阮尔这厢刚理清思路打算坦白从宽,却只能把话都咽下去。他皱着眉回味江随的话,总觉得哪里有些不对劲。
算了,慢慢来吧,反正以后有的是时间。
两人好好参观了一通还顺带讨论了家具的放置和装修风格,等一切定下来时已是夕阳西下,江随跟着阮尔走出房门,临锁门时回头看了一眼,紫金色的阳光下,还没打理的小花园被附上了一层温柔的滤镜,如果加上绿植和躺椅的话……
啊!那岂不是和自己梦里的一模一样!
星期一上午,林老板的小破工作室迎来了一位贵客。
隔壁大厦二十楼尊贵的财务总监阮尔携带楼下新晋网红咖啡店随便拿的咖啡两杯前来索要自己的订婚戒指并诚邀林老板分析自己重大战略的突破性成果。
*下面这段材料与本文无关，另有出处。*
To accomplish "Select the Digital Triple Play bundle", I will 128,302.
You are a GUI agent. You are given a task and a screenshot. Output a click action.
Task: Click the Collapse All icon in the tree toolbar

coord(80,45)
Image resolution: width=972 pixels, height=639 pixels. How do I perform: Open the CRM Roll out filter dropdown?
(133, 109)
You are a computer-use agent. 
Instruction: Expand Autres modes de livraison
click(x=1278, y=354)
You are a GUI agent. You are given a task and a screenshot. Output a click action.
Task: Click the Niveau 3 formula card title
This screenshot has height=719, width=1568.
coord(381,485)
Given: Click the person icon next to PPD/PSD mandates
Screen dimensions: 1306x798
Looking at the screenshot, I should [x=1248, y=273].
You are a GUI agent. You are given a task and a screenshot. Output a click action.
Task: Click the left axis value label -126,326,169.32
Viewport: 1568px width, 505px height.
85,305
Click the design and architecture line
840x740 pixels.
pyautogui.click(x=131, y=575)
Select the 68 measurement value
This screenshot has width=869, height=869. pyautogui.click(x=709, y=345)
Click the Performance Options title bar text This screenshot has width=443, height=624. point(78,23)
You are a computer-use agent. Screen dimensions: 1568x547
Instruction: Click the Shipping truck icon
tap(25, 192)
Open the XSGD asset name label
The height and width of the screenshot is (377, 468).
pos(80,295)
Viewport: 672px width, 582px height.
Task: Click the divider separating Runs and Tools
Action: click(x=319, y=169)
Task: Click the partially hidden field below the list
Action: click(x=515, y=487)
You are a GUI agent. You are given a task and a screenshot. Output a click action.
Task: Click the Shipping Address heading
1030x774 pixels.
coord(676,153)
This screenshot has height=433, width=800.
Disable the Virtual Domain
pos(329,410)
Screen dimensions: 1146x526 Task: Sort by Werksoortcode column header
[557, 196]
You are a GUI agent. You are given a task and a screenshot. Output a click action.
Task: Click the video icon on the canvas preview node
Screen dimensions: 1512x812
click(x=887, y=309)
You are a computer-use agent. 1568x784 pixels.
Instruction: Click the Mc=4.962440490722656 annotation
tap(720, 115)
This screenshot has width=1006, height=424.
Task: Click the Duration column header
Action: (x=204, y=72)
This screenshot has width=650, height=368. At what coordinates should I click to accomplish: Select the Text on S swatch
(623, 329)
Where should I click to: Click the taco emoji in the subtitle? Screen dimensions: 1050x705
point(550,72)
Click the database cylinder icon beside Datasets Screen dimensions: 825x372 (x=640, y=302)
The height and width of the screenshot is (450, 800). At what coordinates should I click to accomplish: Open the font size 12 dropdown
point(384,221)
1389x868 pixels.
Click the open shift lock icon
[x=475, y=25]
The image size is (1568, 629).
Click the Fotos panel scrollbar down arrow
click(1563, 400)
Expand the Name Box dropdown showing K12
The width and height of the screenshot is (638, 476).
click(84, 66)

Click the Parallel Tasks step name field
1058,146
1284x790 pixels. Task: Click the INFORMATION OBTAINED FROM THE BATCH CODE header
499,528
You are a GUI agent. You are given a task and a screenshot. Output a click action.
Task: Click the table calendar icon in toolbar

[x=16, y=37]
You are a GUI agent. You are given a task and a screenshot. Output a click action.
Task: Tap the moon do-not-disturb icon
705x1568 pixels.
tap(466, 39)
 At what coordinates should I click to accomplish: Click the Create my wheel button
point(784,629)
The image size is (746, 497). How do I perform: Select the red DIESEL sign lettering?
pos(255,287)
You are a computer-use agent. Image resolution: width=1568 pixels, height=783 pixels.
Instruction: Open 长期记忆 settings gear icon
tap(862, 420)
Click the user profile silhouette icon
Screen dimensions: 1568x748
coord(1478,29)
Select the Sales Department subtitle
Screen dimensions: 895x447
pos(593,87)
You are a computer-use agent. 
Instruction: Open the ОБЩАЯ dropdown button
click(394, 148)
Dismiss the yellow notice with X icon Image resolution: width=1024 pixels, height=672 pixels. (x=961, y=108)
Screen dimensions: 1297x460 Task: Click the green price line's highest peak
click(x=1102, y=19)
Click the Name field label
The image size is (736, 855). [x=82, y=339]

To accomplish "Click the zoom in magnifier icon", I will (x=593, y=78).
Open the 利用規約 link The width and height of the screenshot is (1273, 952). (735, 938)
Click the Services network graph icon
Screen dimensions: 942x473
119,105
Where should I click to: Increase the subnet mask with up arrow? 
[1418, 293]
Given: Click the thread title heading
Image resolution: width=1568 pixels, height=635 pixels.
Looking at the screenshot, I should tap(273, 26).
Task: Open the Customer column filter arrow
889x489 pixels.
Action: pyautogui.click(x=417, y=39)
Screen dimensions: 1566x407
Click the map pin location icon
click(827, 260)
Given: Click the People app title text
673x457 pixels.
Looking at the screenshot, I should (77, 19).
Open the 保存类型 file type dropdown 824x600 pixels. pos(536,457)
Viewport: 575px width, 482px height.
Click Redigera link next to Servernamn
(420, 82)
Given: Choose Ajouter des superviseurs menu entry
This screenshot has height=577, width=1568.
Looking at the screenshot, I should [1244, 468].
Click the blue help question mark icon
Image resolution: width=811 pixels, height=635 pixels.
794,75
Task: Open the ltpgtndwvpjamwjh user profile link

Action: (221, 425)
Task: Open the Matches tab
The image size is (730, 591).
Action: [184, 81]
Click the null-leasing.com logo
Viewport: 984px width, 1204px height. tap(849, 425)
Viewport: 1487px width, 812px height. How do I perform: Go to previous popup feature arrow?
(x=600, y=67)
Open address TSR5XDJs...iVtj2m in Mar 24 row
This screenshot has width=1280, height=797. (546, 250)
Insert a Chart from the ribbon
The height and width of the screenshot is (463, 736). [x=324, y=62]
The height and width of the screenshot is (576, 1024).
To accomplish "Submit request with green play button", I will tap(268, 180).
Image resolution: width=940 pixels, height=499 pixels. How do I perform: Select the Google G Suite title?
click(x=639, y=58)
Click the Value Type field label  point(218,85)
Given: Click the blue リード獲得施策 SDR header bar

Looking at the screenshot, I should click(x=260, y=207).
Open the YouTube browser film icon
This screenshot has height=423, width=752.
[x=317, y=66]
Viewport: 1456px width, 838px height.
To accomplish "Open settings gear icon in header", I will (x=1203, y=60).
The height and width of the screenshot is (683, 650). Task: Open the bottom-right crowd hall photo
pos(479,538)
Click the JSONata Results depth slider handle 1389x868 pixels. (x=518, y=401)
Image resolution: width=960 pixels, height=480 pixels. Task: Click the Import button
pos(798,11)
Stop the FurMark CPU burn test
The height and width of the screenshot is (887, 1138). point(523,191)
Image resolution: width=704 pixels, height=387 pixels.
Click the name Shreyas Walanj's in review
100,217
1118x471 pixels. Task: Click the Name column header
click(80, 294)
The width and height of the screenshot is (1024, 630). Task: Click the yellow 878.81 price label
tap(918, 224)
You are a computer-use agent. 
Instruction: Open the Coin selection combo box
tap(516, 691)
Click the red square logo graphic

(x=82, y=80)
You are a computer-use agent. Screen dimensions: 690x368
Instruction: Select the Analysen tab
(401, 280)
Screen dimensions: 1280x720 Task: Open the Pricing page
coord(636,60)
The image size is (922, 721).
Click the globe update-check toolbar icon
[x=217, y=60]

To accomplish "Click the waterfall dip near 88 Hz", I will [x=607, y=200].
“怎么?”林苏打开一次性杯盖等咖啡晾凉,有个没良心的狗大夏天给她带的是热咖啡!
她吹了吹浮在咖啡上的奶泡问:“你终于求婚了?”
“不是……”阮尔答:“我带他去看了我们的新家。”
“哟,这真是大突破啊。”林苏说:“那他什么反应啊?他喜欢吗?”
“我觉得他很喜欢……”阮尔迟疑了一下,“可是回家之后他情绪就一直不太高……”
林苏终于喝到了咖啡,她眯着眼品味了一下,从阮尔的话里发现了盲点,她问,“你没和人家求婚,他怎么知道那是你俩的新房?”
“可是我还和他商量家具了呢……”阮尔皱眉“他看起来可高兴了。”
“不……”林苏说,“他只会认为你在和他显摆自己的新楼,他高兴是因为你是他最好的朋友。”